FALL NUTRITION - Fennel!

Published By Nutrition with Kimberly & Newport Boxfit



Health Benefits of Fennel:


Adding Fennel to your diet may improve heart health, reduce inflammation, suppress appetite, and even provide anticancer effects.


  1. Fennel and fennel seeds provide vitamin C, calcium, magnesium, potassium, and manganese.

  2. All parts of the fennel plant are rich in powerful antioxidants.

  3. Fennel seeds may reduce appetite

  4. Helpful for your heart-fennel and its seeds contain fiber, potassium, magnesium, and calcium.

  5. Fennel has antibacterial properties and may improve mental health, relieve menopausal symptoms, and reduce inflammation.






FENNEL RECIPES


Citrus Salad with Fennel & Avocado


Use roasted beets in salads, on sandwiches or wraps, frittatas, served warm or cold, or even enjoy by themselves


Ingredients:

  • 1 fennel bulb, sliced into wedges and roasted

  • 1 fennel bulb, very thinly sliced

  • 5 radicchio leaves, torn

  • 1 small orange, segmented

  • 1 small pink grapefruit, segmented

  • 1 avocado, sliced

  • 2 tablespoons pine nuts

  • ¼ cup shaved pecorino

  • ¼ cup fresh mint leaves

  • Sea salt and freshly ground black pepper


Lemon Dressing:

  • ¼ cup extra-virgin olive oil

  • 2 tablespoons lemon juice

  • 1 garlic clove, grated

  • ½ teaspoon Dijon mustard

  • ¼ teaspoon sea salt


Instructions:

  1. Prepare the roasted fennel.

  2. Make the dressing: In a small bowl, whisk together the olive oil, lemon juice, garlic, and Dijon mustard.

  3. In a medium bowl, toss the sliced fennel with a few drizzles of the dressing. Set aside for 15 minutes so the fennel softens a bit.

  4. Top your salad with the avocado, pine nuts, pecorino, mint, dressing and, sprinkle with salt and pepper



FENNEL, MUSHROOM AND SPINACH PIZZA


Use roasted beets in salads, on sandwiches or wraps, frittatas, served warm or cold, or even enjoy by themselves


Ingredients:

  • 1 pizza dough, homemade or store bought at room temp preferably wheat

  • 2 tablespoons olive oil, divided

  • 1 shallot, thinly sliced

  • 1 fennel bulb, thinly sliced

  • 1/2 cup crimini mushrooms, (sliced)

  • salt

  • 2 garlic cloves, minced

  • 1 tablespoon chicken stock or white wine

  • 1/2 teaspoon dried oregano

  • 1 cup shredded mozzarella cheese

  • red pepper flakes

  • large handful chopped fresh spinach


Instructions:

  1. Preheat oven to 450 degrees. Heat a large pan over medium/high heat. Add one tablespoon of olive oil, shallot and fennel. Add a pinch of salt and cook for 7-10 minutes until fennel is soft.

  2. Add mushrooms and cook for another 3 minutes. Add garlic and cook for 30-60 seconds. Add the stock and scrape up any bits from the pan with a wooden spoon. Cook for another minute or two until liquid is gone. Remove from heat and set aside.

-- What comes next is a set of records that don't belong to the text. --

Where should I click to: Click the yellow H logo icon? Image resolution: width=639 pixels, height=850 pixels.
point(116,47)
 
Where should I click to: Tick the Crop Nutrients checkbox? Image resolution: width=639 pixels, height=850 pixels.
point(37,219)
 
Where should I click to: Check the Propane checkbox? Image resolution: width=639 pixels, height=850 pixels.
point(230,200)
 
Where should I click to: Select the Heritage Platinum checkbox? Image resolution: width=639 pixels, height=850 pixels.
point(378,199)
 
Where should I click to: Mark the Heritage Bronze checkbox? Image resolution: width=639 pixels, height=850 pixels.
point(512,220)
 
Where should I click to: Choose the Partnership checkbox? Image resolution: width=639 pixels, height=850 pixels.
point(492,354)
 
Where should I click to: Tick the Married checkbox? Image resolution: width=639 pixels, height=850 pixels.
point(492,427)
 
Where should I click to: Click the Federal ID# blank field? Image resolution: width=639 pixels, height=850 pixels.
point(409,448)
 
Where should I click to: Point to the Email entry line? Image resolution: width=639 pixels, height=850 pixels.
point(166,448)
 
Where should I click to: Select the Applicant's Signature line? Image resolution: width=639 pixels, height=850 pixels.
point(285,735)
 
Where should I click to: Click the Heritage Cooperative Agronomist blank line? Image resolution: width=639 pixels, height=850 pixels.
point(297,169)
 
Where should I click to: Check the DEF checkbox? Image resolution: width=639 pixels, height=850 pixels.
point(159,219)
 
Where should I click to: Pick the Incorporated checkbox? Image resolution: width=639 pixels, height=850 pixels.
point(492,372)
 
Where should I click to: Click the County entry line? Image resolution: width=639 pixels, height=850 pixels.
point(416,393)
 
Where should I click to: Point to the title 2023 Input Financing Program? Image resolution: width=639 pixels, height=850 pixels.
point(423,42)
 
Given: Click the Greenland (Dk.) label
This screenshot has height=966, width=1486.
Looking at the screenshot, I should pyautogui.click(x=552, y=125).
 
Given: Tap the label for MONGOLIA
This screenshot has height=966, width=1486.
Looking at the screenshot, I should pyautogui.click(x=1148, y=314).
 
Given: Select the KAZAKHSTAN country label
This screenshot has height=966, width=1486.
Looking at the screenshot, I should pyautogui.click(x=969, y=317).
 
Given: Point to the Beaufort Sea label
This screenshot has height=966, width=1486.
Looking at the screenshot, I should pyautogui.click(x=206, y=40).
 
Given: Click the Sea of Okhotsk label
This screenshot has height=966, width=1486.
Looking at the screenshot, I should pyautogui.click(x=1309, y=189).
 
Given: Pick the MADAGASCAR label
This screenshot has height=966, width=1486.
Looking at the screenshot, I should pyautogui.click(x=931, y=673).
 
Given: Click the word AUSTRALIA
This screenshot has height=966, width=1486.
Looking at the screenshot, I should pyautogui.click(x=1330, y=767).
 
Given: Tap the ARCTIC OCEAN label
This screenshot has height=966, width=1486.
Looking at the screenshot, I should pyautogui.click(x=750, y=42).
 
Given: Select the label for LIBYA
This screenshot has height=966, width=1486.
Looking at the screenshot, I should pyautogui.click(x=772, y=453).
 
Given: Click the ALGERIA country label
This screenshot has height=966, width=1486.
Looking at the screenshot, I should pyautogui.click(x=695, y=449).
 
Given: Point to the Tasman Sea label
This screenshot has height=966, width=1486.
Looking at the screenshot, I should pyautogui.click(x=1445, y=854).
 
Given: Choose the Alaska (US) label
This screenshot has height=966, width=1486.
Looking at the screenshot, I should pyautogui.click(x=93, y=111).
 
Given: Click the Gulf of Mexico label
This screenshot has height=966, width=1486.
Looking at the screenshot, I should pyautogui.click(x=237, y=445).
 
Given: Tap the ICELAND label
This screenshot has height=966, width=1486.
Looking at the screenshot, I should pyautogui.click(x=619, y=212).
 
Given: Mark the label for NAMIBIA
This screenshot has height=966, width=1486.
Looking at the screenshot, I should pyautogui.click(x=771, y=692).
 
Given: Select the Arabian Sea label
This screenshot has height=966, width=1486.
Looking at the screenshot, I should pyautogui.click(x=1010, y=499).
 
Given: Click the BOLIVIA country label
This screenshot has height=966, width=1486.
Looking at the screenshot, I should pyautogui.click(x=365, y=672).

  3. Grease a baking sheet and flatten out pizza dough. Brush with 1 tablespoon oil and sprinkle evenly with oregano.

  4. Sprinkle cheese over dough and add the fennel mushroom mixture. Sprinkle on the spinach. Bake in the oven for 12-13 minutes until cheese is bubbly.

  5. Remove and sprinkle red pepper flakes and a pinch of sea salt. Slice and serve!